Midterm Elections: Young Voters Making a Difference


Photo Credit: Rhonda Rice

Of all the new young Americans who seized their right to vote on midterm day – many of which were fellow Boise High students – a sense of empowerment is felt as they exit the voting booth, knowing they made a difference in casting their ballots.

Callie Rice, Managing Editor

“You won’t vote,” taunts the condescending, white, elderly man, smirking into the camera. Another senior citizen – a woman this time – shakes her head in contempt, eyebrows raised saying, “You young people never do.” A feeling of irritation, resentment, washes over a Millennial as the video shows one elder person after another declaring, “But I do.”

That changed this November when Millennials turned out to vote.

Published by ACRONYM on YouTube, “Don’t Vote: A Knock the Vote PSA” (Public Service Announcement) was shared to Facebook, Instagram, and other social sites pushing young people to vote.

Over the decades, young adults – individuals typically aged 18 to 29 – tend to have a lower voter turnout compared to older Americans. This was especially prominent in the 2014 midterms when less than 20% of young voters actually voted.

The 2018 midterm was an election of firsts – first Native American, black, Latina, LGBTQ+ representatives to be elected and have the opportunity to serve in our government. The result allowed Democrats to take back the House, but the GOP maintained control of the Senate.

According to The Atlantic, over 3.3 million young voters cast their vote early this year, a 188 percent increase compared to 2014. Data suggests early voting increased for all groups, and over 47% of eligible Americans cast their ballots.

National Voter Registration Day found that America gained around 800,000 new voters in 2018. Among this number was Lindsey Habig, a Boise High senior, who described the voting process as relaxing and overall, “a pretty good experience.”

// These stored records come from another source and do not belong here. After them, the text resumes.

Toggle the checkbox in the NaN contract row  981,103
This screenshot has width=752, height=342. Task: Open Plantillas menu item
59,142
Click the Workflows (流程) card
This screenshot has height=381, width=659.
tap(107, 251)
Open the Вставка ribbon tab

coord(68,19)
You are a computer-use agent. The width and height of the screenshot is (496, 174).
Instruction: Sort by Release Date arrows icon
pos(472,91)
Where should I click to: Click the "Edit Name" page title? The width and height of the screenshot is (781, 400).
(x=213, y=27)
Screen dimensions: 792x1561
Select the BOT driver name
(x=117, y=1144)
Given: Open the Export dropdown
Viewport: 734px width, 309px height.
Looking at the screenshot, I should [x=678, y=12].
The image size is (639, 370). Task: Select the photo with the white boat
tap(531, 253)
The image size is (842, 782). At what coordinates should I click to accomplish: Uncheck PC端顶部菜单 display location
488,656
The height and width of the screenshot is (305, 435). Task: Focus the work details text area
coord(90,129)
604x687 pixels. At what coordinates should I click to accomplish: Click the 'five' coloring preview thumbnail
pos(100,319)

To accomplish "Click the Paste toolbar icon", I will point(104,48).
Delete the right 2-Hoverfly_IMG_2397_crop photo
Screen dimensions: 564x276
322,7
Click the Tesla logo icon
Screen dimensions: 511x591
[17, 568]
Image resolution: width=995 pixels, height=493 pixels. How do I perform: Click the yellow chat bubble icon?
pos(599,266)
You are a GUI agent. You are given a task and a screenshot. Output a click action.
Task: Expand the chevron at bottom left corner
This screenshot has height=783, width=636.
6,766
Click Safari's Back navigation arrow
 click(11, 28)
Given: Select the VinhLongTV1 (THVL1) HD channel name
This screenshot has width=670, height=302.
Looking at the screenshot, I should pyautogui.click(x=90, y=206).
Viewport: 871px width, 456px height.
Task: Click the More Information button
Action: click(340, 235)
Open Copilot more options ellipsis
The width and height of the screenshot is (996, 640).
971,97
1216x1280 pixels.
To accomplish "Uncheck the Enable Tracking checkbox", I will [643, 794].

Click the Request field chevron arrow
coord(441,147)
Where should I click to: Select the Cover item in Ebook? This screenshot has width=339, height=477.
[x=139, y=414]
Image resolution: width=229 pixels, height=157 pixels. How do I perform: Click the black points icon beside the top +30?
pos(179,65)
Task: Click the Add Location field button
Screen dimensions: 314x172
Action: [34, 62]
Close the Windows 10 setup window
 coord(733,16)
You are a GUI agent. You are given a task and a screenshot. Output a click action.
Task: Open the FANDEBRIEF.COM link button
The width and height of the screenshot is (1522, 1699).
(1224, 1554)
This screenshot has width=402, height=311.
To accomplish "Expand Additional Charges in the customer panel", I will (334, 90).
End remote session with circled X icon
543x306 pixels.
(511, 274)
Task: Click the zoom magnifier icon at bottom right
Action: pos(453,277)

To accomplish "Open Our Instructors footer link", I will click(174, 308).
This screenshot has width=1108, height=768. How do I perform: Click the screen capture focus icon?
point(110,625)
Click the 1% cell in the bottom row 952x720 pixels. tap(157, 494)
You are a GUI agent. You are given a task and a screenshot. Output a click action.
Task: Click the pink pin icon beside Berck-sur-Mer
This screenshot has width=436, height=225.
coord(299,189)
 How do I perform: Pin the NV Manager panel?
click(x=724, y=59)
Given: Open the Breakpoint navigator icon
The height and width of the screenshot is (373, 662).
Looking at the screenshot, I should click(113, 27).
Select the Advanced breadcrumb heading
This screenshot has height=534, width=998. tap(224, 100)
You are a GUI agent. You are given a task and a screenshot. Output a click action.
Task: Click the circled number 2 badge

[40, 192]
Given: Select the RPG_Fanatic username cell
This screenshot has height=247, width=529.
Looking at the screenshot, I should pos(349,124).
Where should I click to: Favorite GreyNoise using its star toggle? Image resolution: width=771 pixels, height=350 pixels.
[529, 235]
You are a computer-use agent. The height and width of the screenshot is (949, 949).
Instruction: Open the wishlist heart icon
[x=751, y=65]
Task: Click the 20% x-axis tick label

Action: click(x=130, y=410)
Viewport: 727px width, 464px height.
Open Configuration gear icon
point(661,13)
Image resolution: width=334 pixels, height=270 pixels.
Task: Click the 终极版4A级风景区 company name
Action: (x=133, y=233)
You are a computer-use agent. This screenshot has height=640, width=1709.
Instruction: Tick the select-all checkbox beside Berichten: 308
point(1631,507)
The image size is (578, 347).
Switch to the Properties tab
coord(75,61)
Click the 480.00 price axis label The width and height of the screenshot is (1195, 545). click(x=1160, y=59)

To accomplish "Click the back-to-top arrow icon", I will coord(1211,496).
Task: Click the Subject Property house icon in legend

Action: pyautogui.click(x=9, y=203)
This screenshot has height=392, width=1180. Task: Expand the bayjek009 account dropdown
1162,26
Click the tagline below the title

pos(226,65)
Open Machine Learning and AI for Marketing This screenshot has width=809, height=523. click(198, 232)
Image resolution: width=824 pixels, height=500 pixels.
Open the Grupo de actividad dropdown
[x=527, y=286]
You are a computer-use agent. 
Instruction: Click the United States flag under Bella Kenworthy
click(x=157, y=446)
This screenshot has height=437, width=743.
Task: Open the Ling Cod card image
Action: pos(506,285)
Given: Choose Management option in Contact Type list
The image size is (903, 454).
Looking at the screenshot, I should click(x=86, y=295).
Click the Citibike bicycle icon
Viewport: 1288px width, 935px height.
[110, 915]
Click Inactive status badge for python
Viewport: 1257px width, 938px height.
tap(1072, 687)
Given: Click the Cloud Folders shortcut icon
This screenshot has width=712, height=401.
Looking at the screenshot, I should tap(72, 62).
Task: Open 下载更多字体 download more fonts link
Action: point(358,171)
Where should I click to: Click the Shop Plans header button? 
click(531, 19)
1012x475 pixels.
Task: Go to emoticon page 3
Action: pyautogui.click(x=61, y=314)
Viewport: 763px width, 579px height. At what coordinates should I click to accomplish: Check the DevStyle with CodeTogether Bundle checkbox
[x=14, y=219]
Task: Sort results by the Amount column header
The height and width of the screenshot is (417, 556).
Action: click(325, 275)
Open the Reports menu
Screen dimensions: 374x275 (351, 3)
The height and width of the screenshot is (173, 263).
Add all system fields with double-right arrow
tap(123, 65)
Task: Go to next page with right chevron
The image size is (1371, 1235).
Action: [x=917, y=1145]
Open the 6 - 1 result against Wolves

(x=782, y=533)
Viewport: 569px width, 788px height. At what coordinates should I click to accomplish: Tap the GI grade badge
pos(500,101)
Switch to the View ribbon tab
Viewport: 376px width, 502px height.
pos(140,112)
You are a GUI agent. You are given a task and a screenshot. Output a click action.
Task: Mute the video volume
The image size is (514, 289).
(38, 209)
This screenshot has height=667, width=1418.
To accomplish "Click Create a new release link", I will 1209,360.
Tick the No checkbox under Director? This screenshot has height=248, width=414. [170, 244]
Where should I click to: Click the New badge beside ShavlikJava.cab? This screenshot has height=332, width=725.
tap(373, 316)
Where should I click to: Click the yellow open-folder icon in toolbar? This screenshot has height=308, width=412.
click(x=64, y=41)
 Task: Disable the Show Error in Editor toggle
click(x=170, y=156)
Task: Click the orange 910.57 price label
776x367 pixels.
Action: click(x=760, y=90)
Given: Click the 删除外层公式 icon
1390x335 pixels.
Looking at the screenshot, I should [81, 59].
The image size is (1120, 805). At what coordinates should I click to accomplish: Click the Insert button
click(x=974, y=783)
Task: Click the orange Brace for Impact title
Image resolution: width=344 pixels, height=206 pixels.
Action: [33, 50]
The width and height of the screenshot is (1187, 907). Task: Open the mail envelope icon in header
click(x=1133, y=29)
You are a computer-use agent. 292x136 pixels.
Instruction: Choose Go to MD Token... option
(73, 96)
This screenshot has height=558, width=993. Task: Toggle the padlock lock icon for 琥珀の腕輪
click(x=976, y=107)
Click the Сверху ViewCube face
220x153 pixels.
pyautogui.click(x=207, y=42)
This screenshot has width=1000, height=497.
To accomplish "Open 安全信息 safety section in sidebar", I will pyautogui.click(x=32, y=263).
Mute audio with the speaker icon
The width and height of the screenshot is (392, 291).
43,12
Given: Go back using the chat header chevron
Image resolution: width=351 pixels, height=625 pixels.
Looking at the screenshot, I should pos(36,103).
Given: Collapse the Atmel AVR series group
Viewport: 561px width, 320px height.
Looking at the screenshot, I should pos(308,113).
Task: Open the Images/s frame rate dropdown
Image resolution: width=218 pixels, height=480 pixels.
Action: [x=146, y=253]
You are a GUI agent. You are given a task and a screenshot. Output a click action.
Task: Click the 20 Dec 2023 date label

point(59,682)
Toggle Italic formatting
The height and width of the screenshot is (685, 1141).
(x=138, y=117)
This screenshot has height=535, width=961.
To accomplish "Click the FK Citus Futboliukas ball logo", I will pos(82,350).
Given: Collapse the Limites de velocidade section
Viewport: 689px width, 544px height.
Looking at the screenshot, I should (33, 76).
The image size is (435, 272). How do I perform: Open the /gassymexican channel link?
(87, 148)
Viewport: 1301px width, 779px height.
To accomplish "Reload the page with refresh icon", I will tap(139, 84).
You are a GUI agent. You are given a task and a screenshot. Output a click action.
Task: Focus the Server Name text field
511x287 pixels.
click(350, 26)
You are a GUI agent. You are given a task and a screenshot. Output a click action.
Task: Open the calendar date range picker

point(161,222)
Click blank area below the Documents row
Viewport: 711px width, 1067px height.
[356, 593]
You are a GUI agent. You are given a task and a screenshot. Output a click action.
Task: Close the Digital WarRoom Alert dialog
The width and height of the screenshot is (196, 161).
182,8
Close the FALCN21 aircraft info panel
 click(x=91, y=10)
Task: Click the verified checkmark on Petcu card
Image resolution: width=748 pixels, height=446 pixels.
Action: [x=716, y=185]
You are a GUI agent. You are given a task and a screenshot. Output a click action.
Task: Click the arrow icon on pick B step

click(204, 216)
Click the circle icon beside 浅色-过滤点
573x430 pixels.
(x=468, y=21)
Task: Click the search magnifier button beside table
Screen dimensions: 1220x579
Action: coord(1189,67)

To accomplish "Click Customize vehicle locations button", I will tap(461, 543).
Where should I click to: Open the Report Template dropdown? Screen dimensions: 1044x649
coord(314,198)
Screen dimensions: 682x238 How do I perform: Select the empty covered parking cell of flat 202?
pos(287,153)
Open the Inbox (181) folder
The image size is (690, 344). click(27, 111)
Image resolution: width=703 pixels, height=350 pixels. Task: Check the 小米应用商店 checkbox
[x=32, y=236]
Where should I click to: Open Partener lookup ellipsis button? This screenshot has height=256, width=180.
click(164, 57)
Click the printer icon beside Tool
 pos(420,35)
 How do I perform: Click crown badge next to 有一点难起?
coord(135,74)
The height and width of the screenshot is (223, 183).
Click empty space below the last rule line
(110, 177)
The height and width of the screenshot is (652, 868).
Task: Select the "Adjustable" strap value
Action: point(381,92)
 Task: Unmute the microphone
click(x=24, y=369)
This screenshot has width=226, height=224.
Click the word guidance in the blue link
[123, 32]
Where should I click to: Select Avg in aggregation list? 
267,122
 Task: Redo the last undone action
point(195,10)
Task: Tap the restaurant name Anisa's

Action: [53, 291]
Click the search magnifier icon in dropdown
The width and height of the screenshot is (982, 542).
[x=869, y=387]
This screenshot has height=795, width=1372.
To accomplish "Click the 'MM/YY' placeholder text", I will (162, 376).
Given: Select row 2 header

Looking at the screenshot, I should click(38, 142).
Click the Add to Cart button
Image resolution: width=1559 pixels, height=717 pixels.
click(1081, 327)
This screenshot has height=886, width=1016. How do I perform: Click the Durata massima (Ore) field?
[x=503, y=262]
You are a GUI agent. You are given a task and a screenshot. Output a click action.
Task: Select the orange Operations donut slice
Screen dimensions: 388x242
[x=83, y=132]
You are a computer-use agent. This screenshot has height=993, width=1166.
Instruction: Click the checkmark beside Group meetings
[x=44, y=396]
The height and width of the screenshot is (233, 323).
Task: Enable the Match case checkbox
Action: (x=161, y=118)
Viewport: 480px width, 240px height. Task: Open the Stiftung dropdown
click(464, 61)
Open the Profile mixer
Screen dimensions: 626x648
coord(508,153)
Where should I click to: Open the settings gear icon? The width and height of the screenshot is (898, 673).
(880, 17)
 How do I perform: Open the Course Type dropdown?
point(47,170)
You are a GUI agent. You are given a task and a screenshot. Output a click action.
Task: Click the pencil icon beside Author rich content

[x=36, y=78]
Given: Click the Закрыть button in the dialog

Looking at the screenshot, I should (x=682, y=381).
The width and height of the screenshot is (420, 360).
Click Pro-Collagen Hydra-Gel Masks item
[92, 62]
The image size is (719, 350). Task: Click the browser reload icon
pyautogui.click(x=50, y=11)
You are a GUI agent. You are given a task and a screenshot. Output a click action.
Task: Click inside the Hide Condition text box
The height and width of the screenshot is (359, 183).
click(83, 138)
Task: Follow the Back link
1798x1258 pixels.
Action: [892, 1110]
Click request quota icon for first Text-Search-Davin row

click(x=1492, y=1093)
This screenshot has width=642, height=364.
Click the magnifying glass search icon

Habig said being educated on the issues that need to be resolved “…is important  …in being able to figure out how to approach the midterms, and who to vote for and why.”

When asked how she keeps up with current events, Habig responded, “I am a big fan of NPR, and I listen to a lot of NPR podcasts.” With the abundance of credible news sources, whether it’s a national organization such as NPR, or more locally based – The Idaho Statesman – collecting Idaho related facts and data on who’s running for local offices and their positions was simple.

“I see it [voting] as a civic responsibility, and it’s also a great privilege.” Habig said, expressing the importance of one’s right to vote. She mentions the people who don’t have this privilege are still affected by the laws made by their elected representatives.

The midterms are over, but voting is just one way we exercise our freedoms. As the leaders we elected step forward to address the troubling issues Americans faces today, actively using our voices and listening to what others have to say can make the greatest difference.